**GIVEN RECORDS**.
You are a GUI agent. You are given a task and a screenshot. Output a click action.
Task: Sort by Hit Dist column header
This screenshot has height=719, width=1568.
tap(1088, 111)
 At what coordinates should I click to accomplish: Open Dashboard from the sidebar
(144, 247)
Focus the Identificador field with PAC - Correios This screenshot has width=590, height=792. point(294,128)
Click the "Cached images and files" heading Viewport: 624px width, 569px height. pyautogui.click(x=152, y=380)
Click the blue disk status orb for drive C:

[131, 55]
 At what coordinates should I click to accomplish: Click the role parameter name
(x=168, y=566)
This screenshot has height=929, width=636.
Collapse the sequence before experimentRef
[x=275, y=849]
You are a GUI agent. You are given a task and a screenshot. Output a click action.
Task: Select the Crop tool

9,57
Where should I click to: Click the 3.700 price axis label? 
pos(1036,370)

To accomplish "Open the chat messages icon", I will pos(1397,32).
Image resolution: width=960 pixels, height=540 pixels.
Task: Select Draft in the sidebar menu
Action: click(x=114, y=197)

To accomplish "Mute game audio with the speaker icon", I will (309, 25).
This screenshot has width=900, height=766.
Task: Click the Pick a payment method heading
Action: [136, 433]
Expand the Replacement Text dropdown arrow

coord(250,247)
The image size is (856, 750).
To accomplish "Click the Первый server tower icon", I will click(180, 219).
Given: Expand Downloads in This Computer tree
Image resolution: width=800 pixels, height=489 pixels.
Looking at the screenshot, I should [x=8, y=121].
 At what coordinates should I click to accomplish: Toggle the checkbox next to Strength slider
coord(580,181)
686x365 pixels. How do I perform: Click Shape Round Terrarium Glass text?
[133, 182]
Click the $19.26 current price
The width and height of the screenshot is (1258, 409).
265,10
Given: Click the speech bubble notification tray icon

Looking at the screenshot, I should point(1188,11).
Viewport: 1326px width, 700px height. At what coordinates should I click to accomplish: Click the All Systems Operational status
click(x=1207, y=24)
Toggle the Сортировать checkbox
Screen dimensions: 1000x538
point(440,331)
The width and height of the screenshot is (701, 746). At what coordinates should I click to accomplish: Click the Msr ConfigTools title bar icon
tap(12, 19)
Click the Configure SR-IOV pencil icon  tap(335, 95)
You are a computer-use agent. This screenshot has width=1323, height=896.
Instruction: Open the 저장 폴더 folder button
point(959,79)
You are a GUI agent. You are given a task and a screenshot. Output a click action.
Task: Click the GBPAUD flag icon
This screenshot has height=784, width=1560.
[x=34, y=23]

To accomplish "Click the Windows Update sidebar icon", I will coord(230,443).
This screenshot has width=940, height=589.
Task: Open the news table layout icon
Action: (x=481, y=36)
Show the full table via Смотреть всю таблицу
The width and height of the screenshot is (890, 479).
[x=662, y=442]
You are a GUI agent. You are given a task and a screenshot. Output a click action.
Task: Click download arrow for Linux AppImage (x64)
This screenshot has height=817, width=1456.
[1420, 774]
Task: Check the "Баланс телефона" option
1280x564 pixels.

**TASK OBJECTIVE**. Each entry should be duplicated exactly as it was given.

**ANSWER TO THIS TASK**.
You are a GUI agent. You are given a task and a screenshot. Output a click action.
Task: Sort by Hit Dist column header
This screenshot has height=719, width=1568.
tap(1088, 111)
 At what coordinates should I click to accomplish: Open Dashboard from the sidebar
(144, 247)
Focus the Identificador field with PAC - Correios This screenshot has width=590, height=792. point(294,128)
Click the "Cached images and files" heading Viewport: 624px width, 569px height. pyautogui.click(x=152, y=380)
Click the blue disk status orb for drive C:

[131, 55]
 At what coordinates should I click to accomplish: Click the role parameter name
(x=168, y=566)
This screenshot has height=929, width=636.
Collapse the sequence before experimentRef
[x=275, y=849]
You are a GUI agent. You are given a task and a screenshot. Output a click action.
Task: Select the Crop tool

9,57
Where should I click to: Click the 3.700 price axis label? 
pos(1036,370)

To accomplish "Open the chat messages icon", I will pos(1397,32).
Image resolution: width=960 pixels, height=540 pixels.
Task: Select Draft in the sidebar menu
Action: click(x=114, y=197)

To accomplish "Mute game audio with the speaker icon", I will (309, 25).
This screenshot has width=900, height=766.
Task: Click the Pick a payment method heading
Action: [136, 433]
Expand the Replacement Text dropdown arrow

coord(250,247)
The image size is (856, 750).
To accomplish "Click the Первый server tower icon", I will click(180, 219).
Given: Expand Downloads in This Computer tree
Image resolution: width=800 pixels, height=489 pixels.
Looking at the screenshot, I should [x=8, y=121].
 At what coordinates should I click to accomplish: Toggle the checkbox next to Strength slider
coord(580,181)
686x365 pixels. How do I perform: Click Shape Round Terrarium Glass text?
[133, 182]
Click the $19.26 current price
The width and height of the screenshot is (1258, 409).
265,10
Given: Click the speech bubble notification tray icon

Looking at the screenshot, I should point(1188,11).
Viewport: 1326px width, 700px height. At what coordinates should I click to accomplish: Click the All Systems Operational status
click(x=1207, y=24)
Toggle the Сортировать checkbox
Screen dimensions: 1000x538
point(440,331)
The width and height of the screenshot is (701, 746). At what coordinates should I click to accomplish: Click the Msr ConfigTools title bar icon
tap(12, 19)
Click the Configure SR-IOV pencil icon  tap(335, 95)
You are a computer-use agent. This screenshot has width=1323, height=896.
Instruction: Open the 저장 폴더 folder button
point(959,79)
You are a GUI agent. You are given a task and a screenshot. Output a click action.
Task: Click the GBPAUD flag icon
This screenshot has height=784, width=1560.
[x=34, y=23]

To accomplish "Click the Windows Update sidebar icon", I will coord(230,443).
This screenshot has width=940, height=589.
Task: Open the news table layout icon
Action: (x=481, y=36)
Show the full table via Смотреть всю таблицу
The width and height of the screenshot is (890, 479).
[x=662, y=442]
You are a GUI agent. You are given a task and a screenshot. Output a click action.
Task: Click download arrow for Linux AppImage (x64)
This screenshot has height=817, width=1456.
[1420, 774]
Task: Check the "Баланс телефона" option
1280x564 pixels.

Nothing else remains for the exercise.